Leafcutter bees working to keep alfalfa seed profitable

It’s a crop-eat-crop world in California agriculture with the wide range of cropping options available to growers battling for ground against rising costs and dwindling water supplies.

Alfalfa for seed is economically hanging in thanks to a tiny insect, the leafcutter bee, which has proven to be a worthy teammate of the honey bee.

“Economically seed alfalfa cannot compete with other crops without the leafcutter bees,” says longtime alfalfa breeder Bob Sheesley of S&W Seed, Five Points, Calif.

Using leafcutters to complement seed alfalfa’s traditional pollinators, honey bees, increases yields 250 pounds to 300 pounds per acre, according to Sheesley.

Leafcutter bees, common pollinators for alfalfa seed in the Pacific Northwest and for hybrid canola in Canada, have put some growers back in the alfalfa seed business.

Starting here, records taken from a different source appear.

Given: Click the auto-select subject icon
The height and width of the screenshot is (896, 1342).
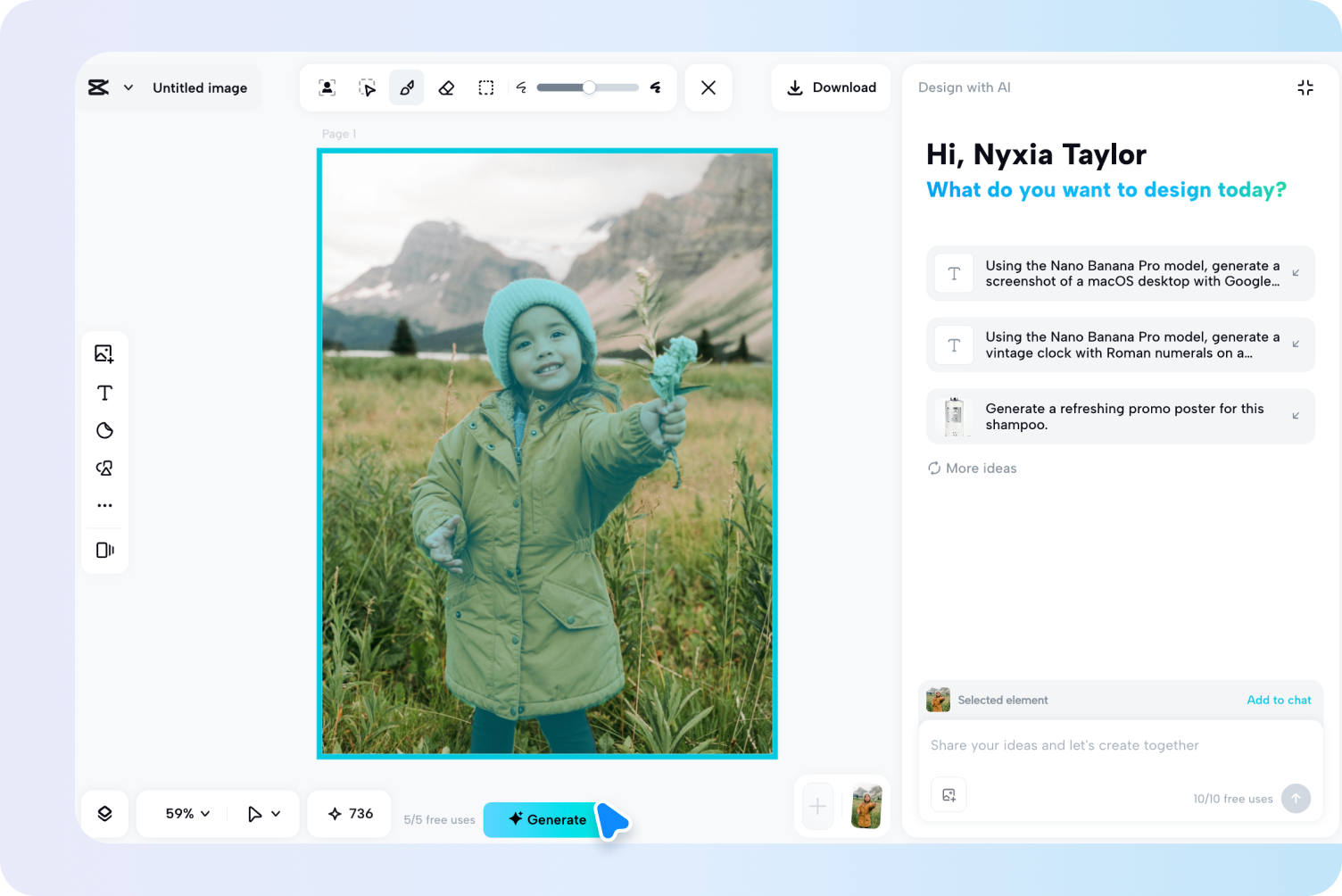Looking at the screenshot, I should coord(327,87).
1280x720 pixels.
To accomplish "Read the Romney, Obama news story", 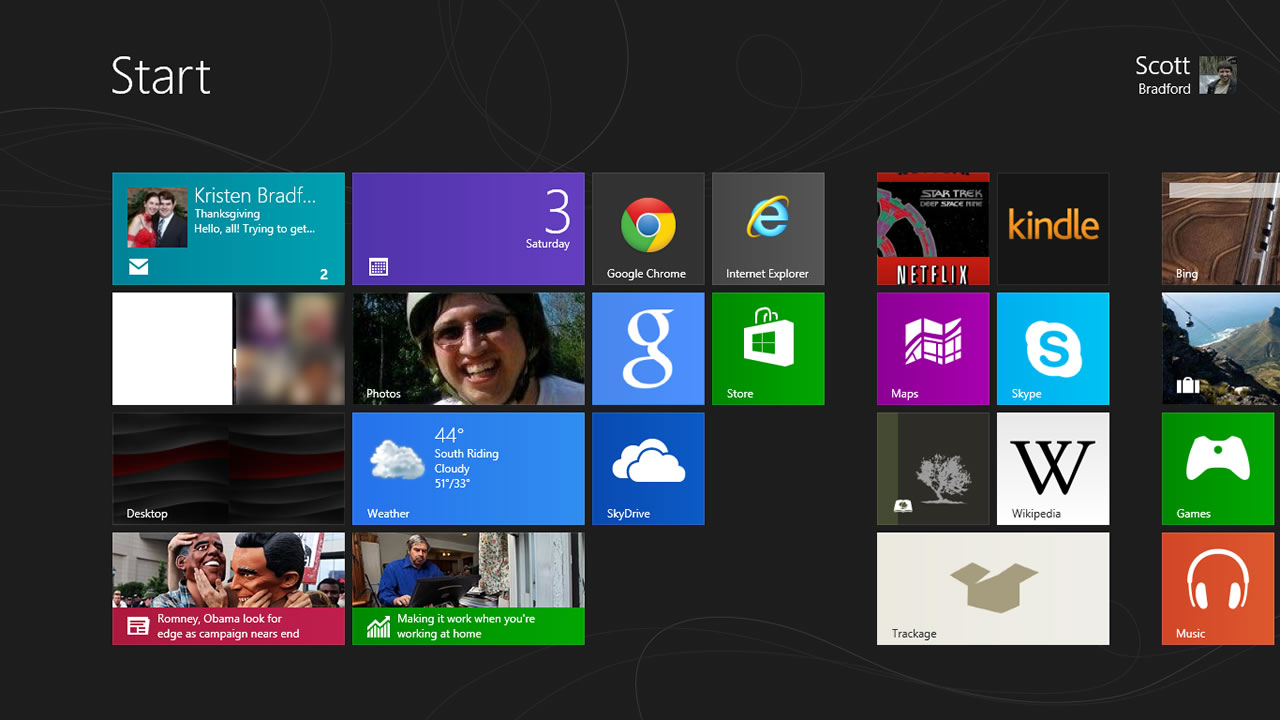I will (228, 588).
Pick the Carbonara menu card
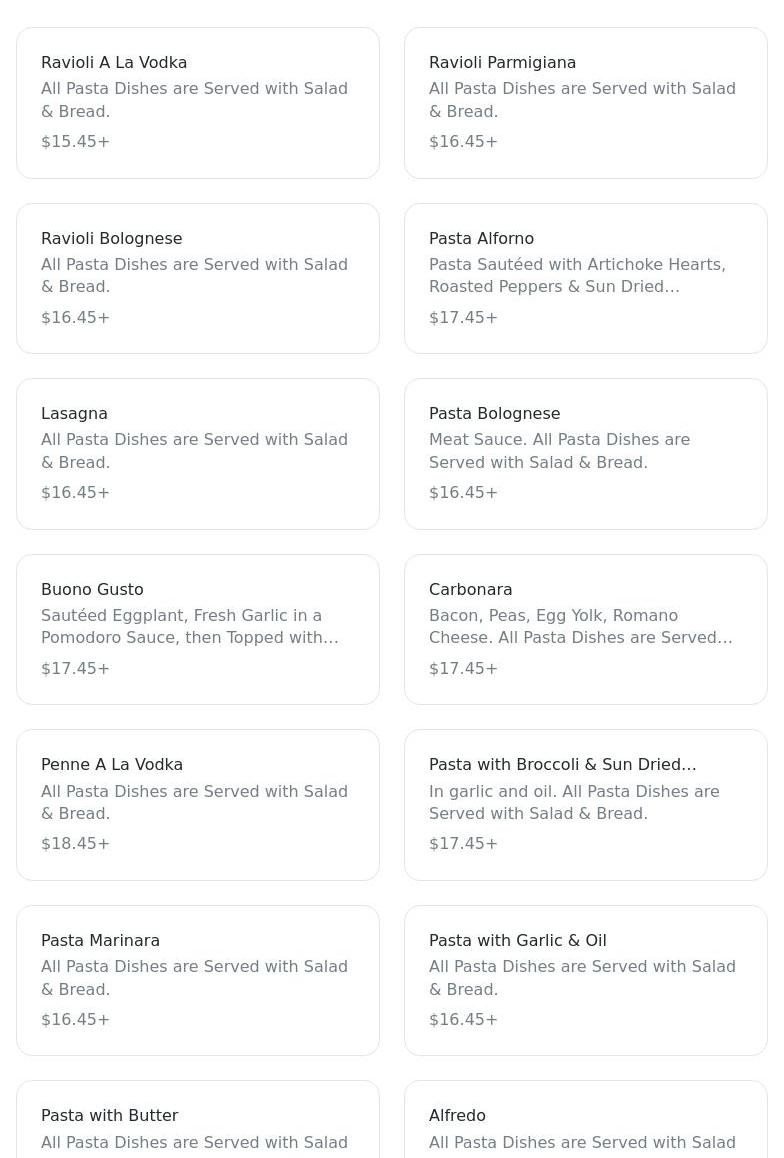The height and width of the screenshot is (1158, 784). click(x=585, y=629)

“We grew alfalfa seed in 1986 and 1987 and didn’t do well,” said John Diener, a Five Points grower who resumed growing the seed seven years ago because of the added pollination efficiency of the leafcutter bees.

Shannon Mueller, University of California Cooperative Extension agronomy farm advisor in Fresno County, says leafcutter bees are more efficient pollinators than the honey bees. The honey bee is reluctant to trip the reproductive structure of the alfalfa flower, wary of being struck in the head. “The leafcutter bee does not seem to mind that,” Mueller said.

Pollination is a byproduct of the honeybee’s visit to the alfalfa flower where it is actually foraging for nectar. In the process, it accidently pollinates.

Leafcutters forage for pollen; therefore, they are more efficient pollinators.

Growers continue to use honey bees because they are less susceptible pesticides used on alfalfa than leafcutters. When pesticides are to be sprayed on a field, honey bee hives are usually covered with something like a cotton module cover during the spray period and shortly thereafter.

Leafcutters, which are housed in trailer-mounted domiciles, must be removed from the field for pesticide sprays, sometimes for several days to prevent bee deaths from residues. Honey bees do not like working in alfalfa that is being irrigated. Leafcutters do not mind it.

Growers started importing leafcutters from Canada several years ago when concerns arose about Africanized honey bees overwhelming more docile honeybees. The honey bee also has had its share of decline problems with mites, colony collapse and other issues, prompting growers to look at different pollinators. Leafcutters have so far escaped survival issues like those faced by honey bees.

Outside his office at his Red Rock Ranch, Diener has about 40 wooden trailers used to house leafcutters during pollination. Honey bees work out of wooden hives.

In the past two years, growers in the Imperial Valley, seeing the successes in the arid San Joaquin Valley, began adding the leafcutter to their arsenal. So did some growers in Arizona.

That demand for leafcutters, said San Joaquin grower Chuck Deatherage, helped drive up the cost of the bees, most of which come from Canada.

Demand has doubled in California, according to Deatherage. The current price for leafcutters is from $85 to $100 per gallon.

The bees come pre-incubated from Canada in larvae containing cells and placed in domiciles with about 1.5 days until hatch.

While leafcutters are more efficient pollinators than honey bees, they require more intensive management. This is because seed alfalfa seed growers also become beekeepers, responsible for the upkeep and well being of the bees in the domiciles. With honey bees, professional beekeepers take care of the hives.

Leafcutters are solitary bees and don’t produce colonies as honey bees do. Individual female leafcutter bees do the rearing — creating nest cells and providing their young with food.

Growers provide these nests, which are styrofoam blocks with soda-straw size holes punched in them. Leafcutter females lay eggs, pollen balls and alfalfa leaves in these holes, creating as many as six or seven larvae cells in each hole.

These styrofoam blocks are then stored over the winter. In the spring the cells are punched out and spread out on trays in the domiciles. They hatch in 21 to 23 days.

“In the Valley we get only about a 25 percent hatch in the spring. The cells purchased from Canada get a 90 to 100 percent hatch,” says Sheesley.

In California, production of certified alfalfa seed was up slightly in 2008 to 43,200 acres, producing 22.8 million pounds of seed, Mueller said. “It had been dropping and at its lowest was 26,000 acres,” she said. At its peak, there were 100,000 acres of seed alfalfa produced in the state in 1999.

The crop was a relatively profitable one in 2008. Diener said growers who received $1.75 to $2 a pound in 2007 earned between $2.10 and $2.50 last year.

The average yield per acre is 528 pounds in California. Yields tend to be higher – as much as 800 to 1,000 pounds – in the San Joaquin Valley.

A significant percentage of the seed produced in the San Joaquin Valley is exported.